- YOUR OBJECTIVE: Rewrite every line of the data from the line containing "会社概要 (590, 2261)" through the end of the data, both ends included, increasing each x and y coordinate by 68.

- SOURCE DATA:
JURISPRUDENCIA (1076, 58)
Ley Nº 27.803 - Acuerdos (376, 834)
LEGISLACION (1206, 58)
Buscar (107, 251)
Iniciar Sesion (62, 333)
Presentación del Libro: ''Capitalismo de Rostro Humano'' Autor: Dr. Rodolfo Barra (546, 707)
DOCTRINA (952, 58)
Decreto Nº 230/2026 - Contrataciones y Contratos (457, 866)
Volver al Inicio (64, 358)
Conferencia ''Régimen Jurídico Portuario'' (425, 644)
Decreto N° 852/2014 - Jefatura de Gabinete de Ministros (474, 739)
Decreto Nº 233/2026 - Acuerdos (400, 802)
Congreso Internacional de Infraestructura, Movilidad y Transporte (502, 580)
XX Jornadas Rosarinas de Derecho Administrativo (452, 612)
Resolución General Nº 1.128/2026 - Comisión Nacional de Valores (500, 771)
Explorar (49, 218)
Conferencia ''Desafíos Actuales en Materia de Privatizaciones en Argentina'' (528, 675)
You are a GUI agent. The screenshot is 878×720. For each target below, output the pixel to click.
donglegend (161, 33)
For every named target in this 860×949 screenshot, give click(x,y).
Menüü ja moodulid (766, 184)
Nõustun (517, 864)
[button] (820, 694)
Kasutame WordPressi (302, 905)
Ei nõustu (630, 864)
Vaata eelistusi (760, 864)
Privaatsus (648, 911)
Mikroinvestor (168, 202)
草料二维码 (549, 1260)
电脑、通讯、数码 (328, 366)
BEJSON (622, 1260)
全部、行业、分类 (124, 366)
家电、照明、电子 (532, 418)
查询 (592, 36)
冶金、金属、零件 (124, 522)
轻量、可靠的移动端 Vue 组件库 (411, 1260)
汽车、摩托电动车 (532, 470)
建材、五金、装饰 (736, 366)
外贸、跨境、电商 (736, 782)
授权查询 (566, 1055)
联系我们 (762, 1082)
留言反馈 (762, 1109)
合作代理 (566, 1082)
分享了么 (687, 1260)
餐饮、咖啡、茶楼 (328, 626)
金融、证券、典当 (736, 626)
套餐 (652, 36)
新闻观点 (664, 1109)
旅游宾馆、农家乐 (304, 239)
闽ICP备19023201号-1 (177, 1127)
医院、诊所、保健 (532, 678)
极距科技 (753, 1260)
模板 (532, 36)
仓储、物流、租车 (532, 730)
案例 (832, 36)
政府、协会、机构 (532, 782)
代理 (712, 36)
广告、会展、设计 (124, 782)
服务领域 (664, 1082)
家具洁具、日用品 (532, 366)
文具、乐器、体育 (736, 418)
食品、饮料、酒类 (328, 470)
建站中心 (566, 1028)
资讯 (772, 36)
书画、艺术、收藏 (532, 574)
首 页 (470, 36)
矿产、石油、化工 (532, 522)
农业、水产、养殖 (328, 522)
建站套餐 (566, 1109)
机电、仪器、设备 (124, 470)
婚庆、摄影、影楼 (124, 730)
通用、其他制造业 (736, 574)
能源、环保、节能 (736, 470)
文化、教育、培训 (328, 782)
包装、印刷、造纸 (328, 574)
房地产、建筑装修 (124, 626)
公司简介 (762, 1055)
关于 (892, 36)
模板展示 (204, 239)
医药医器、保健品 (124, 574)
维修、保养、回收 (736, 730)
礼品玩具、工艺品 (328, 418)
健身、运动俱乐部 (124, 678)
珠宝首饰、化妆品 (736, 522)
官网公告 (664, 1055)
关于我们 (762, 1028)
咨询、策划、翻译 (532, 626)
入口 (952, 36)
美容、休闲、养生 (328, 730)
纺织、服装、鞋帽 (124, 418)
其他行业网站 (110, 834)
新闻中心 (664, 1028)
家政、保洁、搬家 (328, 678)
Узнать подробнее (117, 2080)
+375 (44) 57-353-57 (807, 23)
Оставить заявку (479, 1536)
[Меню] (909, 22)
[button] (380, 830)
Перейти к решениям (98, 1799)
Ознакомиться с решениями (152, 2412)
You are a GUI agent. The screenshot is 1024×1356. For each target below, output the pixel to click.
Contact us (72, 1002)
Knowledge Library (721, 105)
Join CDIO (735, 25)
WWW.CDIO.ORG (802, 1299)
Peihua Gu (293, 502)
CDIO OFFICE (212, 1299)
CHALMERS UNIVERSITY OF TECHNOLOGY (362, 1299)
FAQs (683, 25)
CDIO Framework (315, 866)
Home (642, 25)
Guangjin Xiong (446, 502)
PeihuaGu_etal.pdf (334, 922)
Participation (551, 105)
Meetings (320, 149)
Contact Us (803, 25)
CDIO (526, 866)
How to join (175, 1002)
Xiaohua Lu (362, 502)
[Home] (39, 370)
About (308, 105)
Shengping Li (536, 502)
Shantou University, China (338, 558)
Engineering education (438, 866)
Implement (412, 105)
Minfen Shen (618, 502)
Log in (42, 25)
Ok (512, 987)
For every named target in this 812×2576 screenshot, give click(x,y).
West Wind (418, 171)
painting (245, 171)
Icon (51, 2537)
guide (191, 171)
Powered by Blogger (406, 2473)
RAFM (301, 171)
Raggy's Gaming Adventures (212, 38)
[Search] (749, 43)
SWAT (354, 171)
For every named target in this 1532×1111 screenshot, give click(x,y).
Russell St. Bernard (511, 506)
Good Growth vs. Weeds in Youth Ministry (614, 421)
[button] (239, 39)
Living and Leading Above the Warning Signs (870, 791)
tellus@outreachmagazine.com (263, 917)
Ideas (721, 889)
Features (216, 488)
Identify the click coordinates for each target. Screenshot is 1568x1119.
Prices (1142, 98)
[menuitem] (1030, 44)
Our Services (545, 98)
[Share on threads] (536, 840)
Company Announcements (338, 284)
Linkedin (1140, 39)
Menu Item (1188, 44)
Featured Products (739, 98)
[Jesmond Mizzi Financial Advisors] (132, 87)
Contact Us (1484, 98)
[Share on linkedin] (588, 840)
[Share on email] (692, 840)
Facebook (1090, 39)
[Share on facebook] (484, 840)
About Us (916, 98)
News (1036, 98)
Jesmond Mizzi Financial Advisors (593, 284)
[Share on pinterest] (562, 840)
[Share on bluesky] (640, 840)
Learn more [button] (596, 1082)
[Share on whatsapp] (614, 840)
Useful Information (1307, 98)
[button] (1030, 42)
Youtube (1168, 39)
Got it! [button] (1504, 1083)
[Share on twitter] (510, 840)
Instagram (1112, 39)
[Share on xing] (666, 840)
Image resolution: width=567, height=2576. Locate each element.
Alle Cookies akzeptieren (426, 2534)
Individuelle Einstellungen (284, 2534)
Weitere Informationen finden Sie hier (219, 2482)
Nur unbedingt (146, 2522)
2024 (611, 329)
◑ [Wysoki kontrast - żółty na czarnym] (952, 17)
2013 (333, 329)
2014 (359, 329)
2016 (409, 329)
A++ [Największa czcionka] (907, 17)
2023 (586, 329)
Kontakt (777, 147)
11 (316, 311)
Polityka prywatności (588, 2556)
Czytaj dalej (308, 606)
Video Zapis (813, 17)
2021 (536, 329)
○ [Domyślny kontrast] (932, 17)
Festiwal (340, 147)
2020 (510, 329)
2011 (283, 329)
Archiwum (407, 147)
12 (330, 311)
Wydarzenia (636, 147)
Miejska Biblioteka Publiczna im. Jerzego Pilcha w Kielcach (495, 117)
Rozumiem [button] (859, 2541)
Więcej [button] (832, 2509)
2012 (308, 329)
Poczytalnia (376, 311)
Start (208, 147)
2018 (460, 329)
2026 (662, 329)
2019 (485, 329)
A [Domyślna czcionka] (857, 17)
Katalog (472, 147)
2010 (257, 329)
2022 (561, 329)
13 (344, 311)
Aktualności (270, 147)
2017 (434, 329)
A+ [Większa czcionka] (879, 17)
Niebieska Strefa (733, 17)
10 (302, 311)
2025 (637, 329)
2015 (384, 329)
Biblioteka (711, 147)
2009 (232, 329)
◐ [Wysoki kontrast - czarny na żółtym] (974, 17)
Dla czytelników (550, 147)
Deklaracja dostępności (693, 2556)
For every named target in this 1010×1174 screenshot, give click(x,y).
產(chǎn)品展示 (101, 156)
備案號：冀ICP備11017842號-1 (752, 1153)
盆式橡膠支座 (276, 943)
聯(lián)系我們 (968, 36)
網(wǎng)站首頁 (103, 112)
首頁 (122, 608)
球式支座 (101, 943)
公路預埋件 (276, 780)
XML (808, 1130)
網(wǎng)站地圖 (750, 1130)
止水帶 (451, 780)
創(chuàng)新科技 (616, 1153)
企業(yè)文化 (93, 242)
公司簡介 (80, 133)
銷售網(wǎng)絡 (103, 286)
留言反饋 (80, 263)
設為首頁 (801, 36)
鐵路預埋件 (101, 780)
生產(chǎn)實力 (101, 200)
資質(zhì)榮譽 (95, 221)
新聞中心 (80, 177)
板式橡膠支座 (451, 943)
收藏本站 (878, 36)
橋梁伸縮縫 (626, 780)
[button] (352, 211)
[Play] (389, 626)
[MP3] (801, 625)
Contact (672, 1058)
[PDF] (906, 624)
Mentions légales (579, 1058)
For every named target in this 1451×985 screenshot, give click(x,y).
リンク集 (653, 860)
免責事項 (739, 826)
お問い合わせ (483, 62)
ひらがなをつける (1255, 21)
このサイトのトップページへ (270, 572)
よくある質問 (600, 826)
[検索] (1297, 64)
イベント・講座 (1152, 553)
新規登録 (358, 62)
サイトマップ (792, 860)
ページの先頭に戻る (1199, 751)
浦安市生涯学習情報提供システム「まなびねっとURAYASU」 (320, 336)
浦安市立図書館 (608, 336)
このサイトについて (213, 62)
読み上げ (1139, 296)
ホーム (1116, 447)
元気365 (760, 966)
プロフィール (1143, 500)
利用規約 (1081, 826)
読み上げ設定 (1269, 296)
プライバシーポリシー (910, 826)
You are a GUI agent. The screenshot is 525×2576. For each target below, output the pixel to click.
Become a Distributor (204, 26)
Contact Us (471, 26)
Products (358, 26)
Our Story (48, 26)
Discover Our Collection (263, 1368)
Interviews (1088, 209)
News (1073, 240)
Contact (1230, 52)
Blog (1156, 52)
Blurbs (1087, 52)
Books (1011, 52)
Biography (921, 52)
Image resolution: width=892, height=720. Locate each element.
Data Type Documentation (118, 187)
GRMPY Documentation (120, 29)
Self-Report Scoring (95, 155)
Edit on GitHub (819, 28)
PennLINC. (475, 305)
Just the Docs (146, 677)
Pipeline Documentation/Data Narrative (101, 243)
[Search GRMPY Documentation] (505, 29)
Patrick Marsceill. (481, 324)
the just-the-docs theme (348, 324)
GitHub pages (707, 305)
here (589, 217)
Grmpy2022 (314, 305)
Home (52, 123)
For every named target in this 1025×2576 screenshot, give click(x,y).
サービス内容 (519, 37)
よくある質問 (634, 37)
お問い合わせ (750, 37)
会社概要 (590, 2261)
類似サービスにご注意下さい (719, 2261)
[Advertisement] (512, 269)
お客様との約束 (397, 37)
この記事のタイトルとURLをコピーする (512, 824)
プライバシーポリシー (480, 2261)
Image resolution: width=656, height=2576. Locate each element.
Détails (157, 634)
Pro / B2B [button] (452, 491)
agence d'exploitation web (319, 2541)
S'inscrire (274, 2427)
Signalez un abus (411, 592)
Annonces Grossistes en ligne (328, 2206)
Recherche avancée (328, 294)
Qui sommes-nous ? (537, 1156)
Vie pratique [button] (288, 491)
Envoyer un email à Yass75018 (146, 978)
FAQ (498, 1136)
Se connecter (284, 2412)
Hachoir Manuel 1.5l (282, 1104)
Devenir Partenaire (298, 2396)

- THE COMPLETED TASK:
会社概要 (658, 2329)
類似サービスにご注意下さい (787, 2329)
[Advertisement] (580, 337)
お客様との約束 (465, 105)
この記事のタイトルとURLをコピーする (580, 892)
プライバシーポリシー (548, 2329)
Image resolution: width=656, height=2576. Locate each element.
Détails (225, 702)
Pro / B2B [button] (520, 559)
agence d'exploitation web (387, 2609)
S'inscrire (342, 2495)
Signalez un abus (479, 660)
Annonces Grossistes en ligne (396, 2274)
Recherche avancée (396, 362)
Qui sommes-nous ? (605, 1224)
Vie pratique [button] (356, 559)
Envoyer un email à Yass75018 (214, 1046)
FAQ (566, 1204)
Se connecter (352, 2480)
Hachoir Manuel 1.5l (350, 1172)
Devenir Partenaire (366, 2464)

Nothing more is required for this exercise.